*** INPUT

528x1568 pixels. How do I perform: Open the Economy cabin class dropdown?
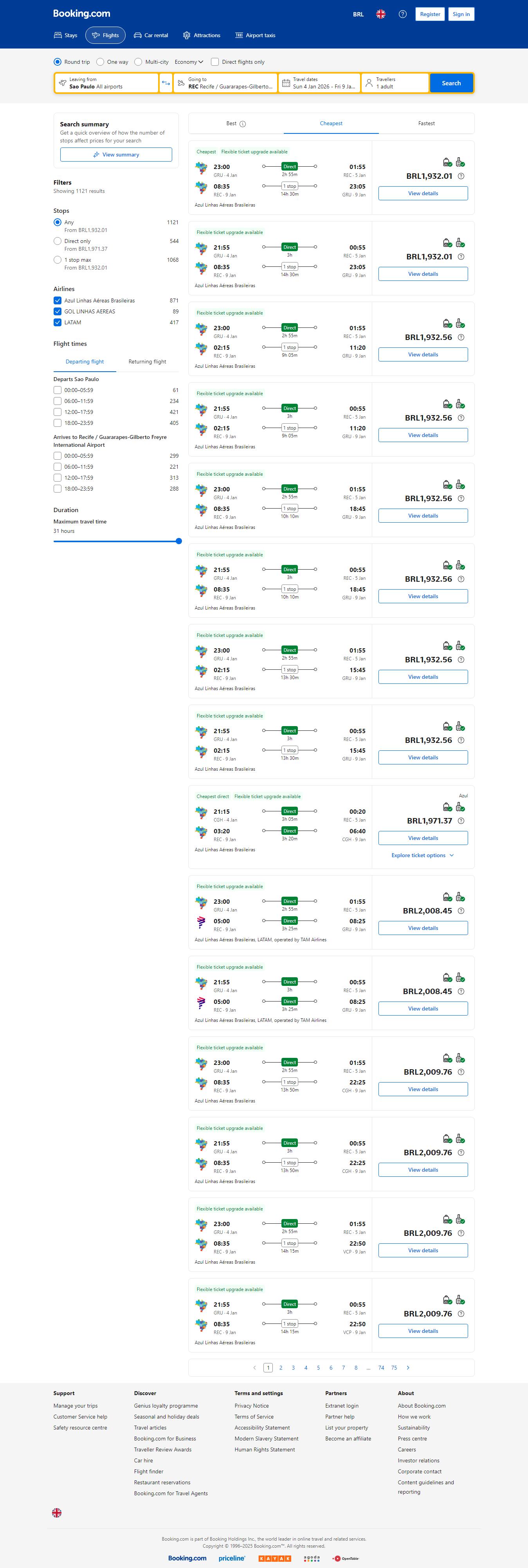coord(189,62)
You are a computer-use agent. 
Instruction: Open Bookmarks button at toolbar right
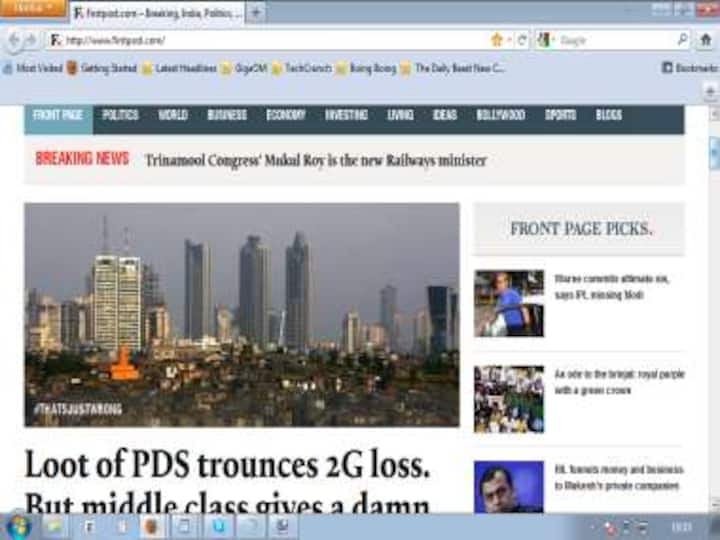click(x=690, y=68)
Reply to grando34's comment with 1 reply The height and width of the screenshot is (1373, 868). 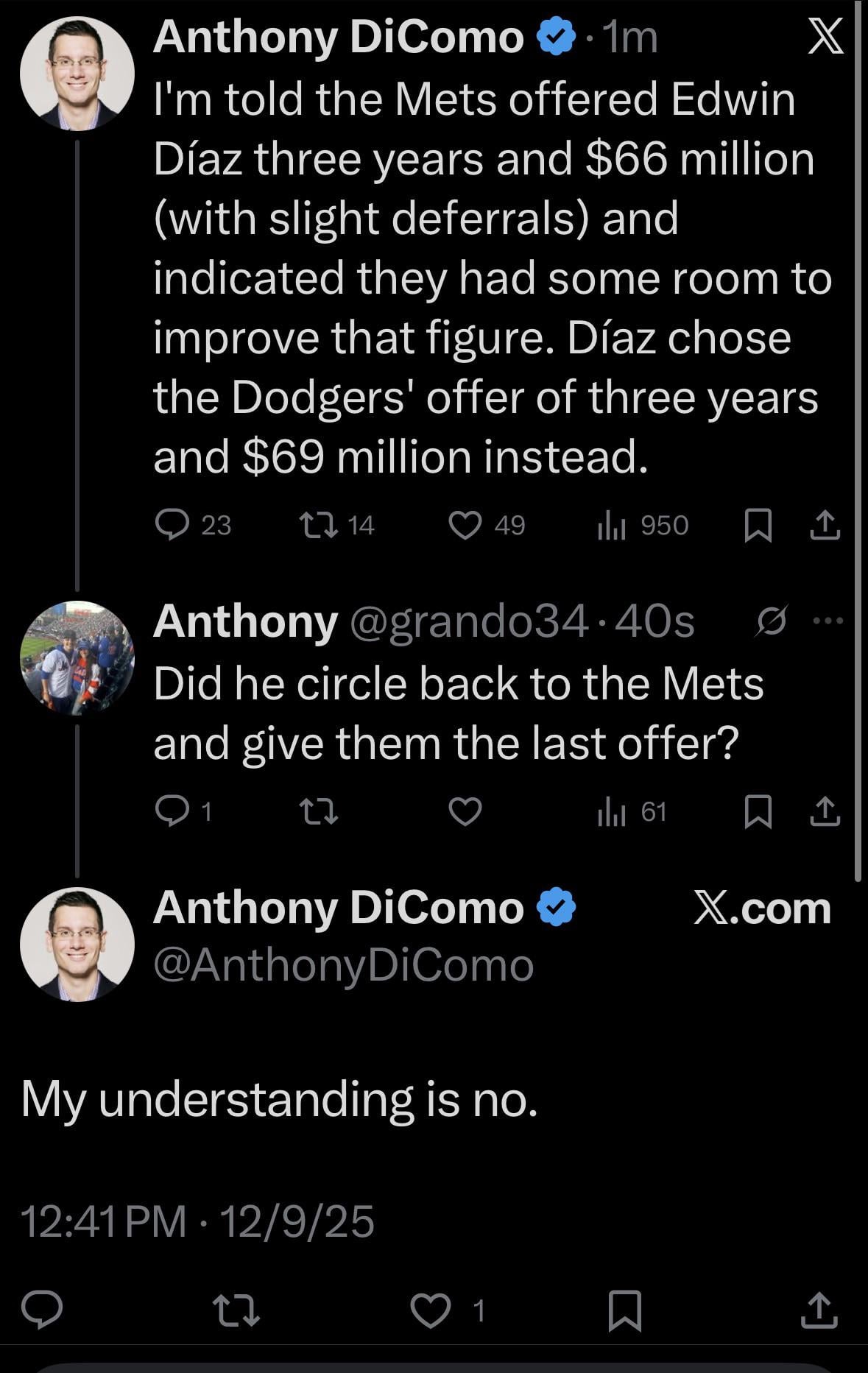(172, 812)
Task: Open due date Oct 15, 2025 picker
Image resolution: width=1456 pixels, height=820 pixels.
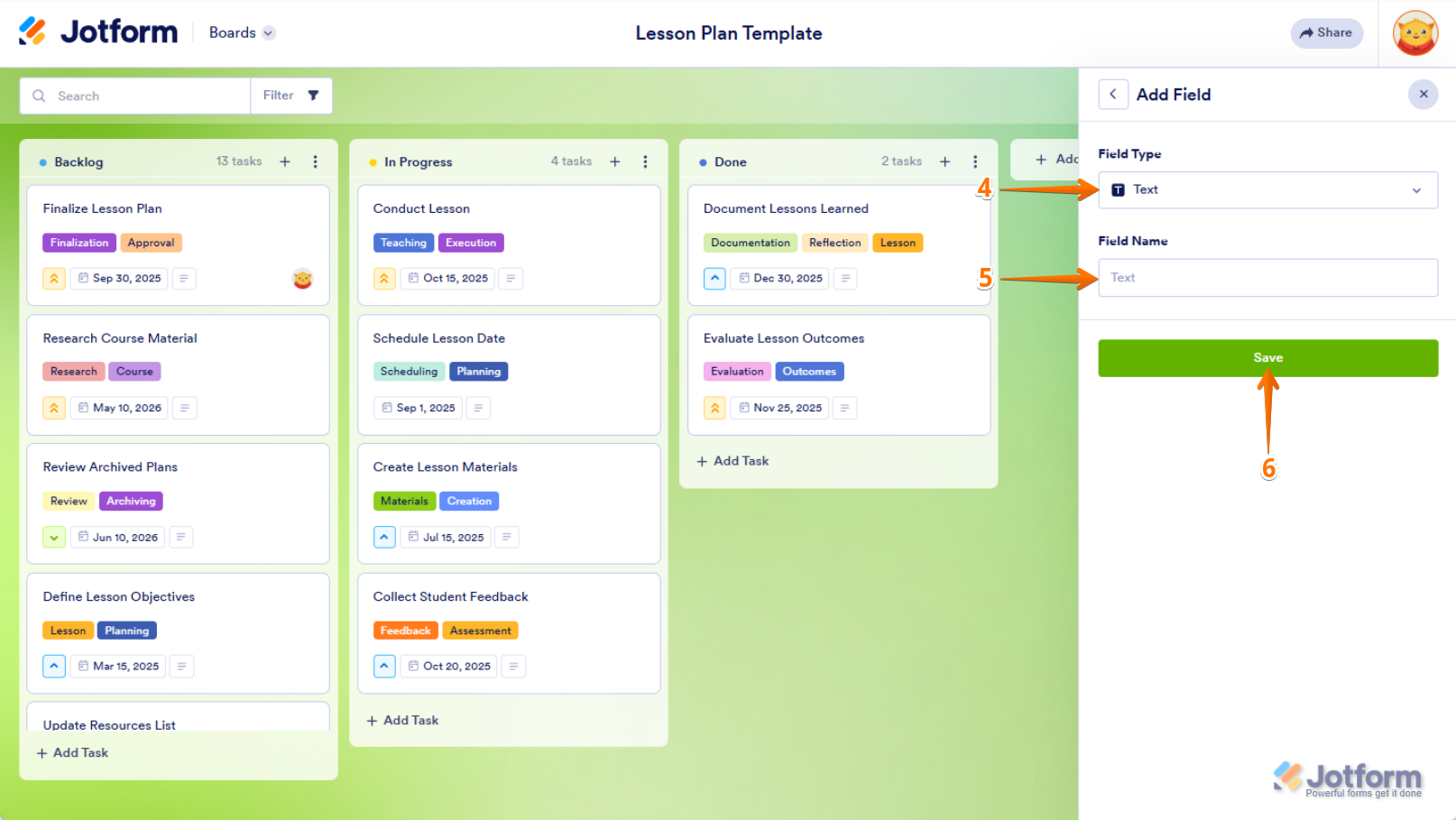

******

WORK REQUEST: Retype, please, exactly the lines that begin with the one containing "Task: Open due date Oct 15, 2025 picker" and end at the last line of the entries above, both included, leaving out pictures.

FINISHED EXERCISE:
Task: Open due date Oct 15, 2025 picker
Image resolution: width=1456 pixels, height=820 pixels.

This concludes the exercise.